Assignment -
Every line of the entries below that carries the string "count" should be copied.

====== Data

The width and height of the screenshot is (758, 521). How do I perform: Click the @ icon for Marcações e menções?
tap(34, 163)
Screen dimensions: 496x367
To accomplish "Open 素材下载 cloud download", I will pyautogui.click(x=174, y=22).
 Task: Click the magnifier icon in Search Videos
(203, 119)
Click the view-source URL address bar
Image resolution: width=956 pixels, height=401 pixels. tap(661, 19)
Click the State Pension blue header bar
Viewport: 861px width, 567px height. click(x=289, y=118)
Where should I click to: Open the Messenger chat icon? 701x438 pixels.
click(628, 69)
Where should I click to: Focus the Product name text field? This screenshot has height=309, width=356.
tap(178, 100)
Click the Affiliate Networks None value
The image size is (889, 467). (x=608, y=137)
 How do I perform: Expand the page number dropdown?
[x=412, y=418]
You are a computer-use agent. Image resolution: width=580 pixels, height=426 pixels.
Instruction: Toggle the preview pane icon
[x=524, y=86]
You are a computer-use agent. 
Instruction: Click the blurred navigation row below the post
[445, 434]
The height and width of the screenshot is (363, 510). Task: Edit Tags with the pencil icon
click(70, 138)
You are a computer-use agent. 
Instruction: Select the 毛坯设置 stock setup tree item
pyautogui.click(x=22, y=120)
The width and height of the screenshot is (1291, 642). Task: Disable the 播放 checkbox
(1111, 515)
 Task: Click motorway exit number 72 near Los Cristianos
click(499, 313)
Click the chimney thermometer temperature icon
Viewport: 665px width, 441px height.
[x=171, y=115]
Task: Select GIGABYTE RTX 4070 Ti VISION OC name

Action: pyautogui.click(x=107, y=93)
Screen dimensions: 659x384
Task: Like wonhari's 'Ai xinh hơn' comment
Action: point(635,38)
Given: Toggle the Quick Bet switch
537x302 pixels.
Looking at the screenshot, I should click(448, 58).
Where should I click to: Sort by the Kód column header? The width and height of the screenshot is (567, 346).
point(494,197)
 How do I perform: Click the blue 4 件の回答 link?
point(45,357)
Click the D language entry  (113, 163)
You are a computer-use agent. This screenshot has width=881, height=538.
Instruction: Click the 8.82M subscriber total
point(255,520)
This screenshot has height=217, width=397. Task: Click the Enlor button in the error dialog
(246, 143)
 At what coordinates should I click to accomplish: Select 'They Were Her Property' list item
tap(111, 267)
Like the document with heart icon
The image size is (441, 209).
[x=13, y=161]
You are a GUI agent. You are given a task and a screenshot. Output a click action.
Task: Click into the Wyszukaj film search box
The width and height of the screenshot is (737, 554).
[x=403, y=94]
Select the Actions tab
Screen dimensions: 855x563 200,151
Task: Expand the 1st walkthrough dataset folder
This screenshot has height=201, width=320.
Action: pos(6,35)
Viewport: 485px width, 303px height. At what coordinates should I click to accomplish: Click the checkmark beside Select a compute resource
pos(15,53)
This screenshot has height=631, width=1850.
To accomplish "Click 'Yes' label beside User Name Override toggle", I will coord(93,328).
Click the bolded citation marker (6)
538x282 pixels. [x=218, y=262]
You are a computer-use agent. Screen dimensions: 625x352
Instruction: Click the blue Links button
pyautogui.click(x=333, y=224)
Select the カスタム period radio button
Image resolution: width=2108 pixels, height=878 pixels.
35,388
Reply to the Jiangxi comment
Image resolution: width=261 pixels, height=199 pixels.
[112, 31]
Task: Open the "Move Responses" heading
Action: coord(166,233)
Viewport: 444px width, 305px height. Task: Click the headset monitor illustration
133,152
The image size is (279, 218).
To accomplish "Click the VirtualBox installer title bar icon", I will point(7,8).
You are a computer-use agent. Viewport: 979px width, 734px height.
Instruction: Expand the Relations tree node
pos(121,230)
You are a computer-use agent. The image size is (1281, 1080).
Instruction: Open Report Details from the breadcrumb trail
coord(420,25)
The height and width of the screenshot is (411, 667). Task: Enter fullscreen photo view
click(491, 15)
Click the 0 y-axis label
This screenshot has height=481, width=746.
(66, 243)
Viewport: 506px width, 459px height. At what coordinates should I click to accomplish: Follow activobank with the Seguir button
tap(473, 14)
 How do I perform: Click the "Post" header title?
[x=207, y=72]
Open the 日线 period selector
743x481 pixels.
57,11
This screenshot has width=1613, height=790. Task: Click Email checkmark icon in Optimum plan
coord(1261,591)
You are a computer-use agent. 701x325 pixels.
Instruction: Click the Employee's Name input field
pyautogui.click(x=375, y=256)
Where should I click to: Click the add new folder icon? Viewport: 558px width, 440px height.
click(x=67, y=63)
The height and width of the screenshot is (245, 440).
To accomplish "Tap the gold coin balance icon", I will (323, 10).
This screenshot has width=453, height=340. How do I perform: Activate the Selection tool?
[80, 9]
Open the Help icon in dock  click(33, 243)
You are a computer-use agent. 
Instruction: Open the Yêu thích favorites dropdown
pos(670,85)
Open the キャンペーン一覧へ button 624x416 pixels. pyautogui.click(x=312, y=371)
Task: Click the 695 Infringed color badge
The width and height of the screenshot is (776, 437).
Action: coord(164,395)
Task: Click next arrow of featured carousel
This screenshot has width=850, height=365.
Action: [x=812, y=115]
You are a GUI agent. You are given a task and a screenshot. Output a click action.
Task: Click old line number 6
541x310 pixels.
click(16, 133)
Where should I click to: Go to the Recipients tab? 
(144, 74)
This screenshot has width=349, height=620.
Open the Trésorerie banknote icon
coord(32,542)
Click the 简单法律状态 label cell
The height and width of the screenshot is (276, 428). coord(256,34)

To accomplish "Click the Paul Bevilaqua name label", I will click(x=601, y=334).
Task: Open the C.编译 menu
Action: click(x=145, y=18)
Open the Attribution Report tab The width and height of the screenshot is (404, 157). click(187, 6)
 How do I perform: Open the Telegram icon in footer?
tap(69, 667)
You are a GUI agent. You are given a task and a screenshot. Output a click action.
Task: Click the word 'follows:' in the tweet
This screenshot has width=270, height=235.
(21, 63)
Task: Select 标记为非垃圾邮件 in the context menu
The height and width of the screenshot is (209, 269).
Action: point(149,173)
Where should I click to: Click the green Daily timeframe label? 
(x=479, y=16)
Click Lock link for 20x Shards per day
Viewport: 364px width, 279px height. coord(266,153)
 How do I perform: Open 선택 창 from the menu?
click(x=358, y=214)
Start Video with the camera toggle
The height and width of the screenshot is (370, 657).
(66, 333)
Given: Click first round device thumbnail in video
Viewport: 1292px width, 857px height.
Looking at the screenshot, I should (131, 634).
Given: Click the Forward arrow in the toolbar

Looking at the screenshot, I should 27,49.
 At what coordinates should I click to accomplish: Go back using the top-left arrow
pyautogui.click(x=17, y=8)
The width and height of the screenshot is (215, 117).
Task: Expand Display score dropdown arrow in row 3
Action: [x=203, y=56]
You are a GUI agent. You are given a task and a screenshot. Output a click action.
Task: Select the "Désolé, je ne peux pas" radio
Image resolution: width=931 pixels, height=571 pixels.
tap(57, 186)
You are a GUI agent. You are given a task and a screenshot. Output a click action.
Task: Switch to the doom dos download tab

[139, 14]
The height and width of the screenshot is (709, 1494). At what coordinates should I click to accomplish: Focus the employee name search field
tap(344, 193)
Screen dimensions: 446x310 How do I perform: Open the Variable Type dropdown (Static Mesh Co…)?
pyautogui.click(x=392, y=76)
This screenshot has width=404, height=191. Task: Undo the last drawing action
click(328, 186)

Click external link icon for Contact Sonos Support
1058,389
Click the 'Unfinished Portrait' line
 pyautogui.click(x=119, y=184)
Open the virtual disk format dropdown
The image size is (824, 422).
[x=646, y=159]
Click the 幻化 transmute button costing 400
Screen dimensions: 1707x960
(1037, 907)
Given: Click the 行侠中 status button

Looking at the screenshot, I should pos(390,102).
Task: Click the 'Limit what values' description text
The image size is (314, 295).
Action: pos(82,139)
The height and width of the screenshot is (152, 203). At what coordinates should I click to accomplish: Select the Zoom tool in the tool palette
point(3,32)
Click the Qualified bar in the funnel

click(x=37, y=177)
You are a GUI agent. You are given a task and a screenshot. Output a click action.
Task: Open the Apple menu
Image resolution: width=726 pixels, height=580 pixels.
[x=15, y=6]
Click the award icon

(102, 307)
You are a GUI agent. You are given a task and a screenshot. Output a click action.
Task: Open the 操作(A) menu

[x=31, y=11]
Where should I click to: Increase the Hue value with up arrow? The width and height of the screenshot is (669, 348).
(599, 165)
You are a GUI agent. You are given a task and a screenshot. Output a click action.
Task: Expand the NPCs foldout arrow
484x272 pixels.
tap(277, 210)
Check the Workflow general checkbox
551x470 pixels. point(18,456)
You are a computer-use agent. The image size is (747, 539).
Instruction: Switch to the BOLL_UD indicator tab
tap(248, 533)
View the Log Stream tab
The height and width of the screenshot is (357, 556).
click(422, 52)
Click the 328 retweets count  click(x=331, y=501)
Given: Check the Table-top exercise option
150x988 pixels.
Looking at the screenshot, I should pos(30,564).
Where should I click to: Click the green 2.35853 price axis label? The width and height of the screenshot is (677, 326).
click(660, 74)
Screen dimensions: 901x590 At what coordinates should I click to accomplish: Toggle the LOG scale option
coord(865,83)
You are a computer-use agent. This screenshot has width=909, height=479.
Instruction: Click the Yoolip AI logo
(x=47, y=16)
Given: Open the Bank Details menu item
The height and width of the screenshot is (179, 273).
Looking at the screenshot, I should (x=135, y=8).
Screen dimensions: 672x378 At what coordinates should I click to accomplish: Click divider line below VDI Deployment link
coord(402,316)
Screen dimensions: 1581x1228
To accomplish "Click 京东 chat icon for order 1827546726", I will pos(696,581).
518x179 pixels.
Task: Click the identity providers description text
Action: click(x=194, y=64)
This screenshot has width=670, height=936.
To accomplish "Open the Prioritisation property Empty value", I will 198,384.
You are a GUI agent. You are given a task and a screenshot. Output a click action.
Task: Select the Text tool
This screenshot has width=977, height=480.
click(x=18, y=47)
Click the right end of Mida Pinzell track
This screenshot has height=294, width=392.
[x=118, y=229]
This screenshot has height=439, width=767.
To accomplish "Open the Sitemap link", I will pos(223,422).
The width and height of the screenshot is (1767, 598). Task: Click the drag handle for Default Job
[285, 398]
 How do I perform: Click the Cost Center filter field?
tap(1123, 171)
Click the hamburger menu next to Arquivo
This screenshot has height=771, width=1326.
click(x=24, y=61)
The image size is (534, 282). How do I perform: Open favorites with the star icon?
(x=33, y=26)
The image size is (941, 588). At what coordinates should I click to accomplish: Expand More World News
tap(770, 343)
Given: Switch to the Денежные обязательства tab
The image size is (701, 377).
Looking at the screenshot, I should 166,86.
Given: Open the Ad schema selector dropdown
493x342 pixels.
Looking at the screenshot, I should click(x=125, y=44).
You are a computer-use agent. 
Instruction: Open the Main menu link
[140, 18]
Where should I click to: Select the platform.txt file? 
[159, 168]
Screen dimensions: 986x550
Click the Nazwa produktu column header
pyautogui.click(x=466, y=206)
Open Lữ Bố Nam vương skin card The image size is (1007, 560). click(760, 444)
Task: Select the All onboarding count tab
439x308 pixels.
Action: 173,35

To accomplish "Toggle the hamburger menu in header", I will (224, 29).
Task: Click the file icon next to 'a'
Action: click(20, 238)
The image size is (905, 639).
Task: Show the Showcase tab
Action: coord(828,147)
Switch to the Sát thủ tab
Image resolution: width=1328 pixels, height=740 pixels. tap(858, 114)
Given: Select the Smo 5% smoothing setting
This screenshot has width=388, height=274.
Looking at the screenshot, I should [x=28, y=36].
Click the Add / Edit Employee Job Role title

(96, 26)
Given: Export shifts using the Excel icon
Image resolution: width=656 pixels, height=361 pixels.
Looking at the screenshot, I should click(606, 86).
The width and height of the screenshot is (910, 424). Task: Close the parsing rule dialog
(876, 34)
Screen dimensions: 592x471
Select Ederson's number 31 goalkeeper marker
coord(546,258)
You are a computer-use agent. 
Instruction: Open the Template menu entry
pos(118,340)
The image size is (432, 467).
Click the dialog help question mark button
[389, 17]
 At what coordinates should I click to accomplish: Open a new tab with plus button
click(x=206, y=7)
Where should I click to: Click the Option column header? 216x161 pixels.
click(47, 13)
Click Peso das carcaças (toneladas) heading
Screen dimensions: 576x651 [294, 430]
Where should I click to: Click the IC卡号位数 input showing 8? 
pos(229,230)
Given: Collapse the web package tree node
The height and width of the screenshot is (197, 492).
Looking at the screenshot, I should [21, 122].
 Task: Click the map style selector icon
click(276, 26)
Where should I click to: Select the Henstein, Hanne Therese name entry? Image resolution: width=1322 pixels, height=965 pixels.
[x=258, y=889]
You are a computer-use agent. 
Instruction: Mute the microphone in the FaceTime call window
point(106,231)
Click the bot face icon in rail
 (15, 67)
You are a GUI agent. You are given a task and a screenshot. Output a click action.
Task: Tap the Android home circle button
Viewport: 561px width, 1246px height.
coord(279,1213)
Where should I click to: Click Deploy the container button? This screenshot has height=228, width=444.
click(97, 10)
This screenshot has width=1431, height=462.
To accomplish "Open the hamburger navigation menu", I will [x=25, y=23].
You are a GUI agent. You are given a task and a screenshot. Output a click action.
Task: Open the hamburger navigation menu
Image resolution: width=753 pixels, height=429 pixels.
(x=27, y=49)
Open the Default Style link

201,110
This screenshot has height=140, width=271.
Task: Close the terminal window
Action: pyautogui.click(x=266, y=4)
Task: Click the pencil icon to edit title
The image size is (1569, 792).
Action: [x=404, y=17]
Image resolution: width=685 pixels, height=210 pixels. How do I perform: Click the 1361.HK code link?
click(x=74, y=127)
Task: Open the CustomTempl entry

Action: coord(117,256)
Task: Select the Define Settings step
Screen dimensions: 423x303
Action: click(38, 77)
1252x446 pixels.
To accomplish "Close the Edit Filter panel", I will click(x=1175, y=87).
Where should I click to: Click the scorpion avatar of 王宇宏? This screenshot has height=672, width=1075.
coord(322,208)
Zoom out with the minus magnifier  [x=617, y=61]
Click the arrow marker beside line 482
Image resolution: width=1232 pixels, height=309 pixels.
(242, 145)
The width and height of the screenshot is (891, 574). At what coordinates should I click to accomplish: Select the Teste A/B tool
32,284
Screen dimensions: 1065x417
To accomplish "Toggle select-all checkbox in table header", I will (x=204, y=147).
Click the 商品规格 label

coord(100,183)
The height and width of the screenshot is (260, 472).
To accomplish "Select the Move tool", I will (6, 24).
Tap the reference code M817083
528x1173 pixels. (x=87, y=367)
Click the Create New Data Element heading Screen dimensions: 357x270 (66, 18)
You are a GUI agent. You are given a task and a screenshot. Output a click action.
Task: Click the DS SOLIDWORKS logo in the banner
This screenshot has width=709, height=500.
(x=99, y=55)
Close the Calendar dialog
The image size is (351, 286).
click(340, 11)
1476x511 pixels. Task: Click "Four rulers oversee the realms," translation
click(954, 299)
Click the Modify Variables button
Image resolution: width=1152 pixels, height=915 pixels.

============

The answer -
Click the 328 retweets count  click(x=331, y=501)
Task: Select the All onboarding count tab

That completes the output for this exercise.